Problem ▸
Please print the entries below exactly, from the line with "About Us (628, 17)" through the line with "Home (387, 17)", including both of those lines and leaving out all others.

Source information ▸
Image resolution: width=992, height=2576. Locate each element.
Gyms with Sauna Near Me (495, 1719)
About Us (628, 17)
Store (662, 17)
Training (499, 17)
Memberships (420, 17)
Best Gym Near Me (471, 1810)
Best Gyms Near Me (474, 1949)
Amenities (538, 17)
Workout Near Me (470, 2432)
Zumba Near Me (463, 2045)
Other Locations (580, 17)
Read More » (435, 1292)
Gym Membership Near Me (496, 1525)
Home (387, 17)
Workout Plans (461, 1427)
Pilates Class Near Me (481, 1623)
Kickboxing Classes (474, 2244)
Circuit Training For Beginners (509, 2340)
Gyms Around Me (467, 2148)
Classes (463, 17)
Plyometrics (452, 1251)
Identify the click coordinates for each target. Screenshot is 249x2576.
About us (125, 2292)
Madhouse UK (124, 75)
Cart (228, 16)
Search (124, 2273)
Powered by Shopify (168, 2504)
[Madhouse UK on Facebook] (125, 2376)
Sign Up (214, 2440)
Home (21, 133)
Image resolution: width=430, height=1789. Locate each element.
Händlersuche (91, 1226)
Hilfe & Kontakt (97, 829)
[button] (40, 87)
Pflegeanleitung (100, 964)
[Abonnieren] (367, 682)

Expected output ▸
About Us (628, 17)
Store (662, 17)
Training (499, 17)
Memberships (420, 17)
Best Gym Near Me (471, 1810)
Best Gyms Near Me (474, 1949)
Amenities (538, 17)
Workout Near Me (470, 2432)
Zumba Near Me (463, 2045)
Other Locations (580, 17)
Read More » (435, 1292)
Gym Membership Near Me (496, 1525)
Home (387, 17)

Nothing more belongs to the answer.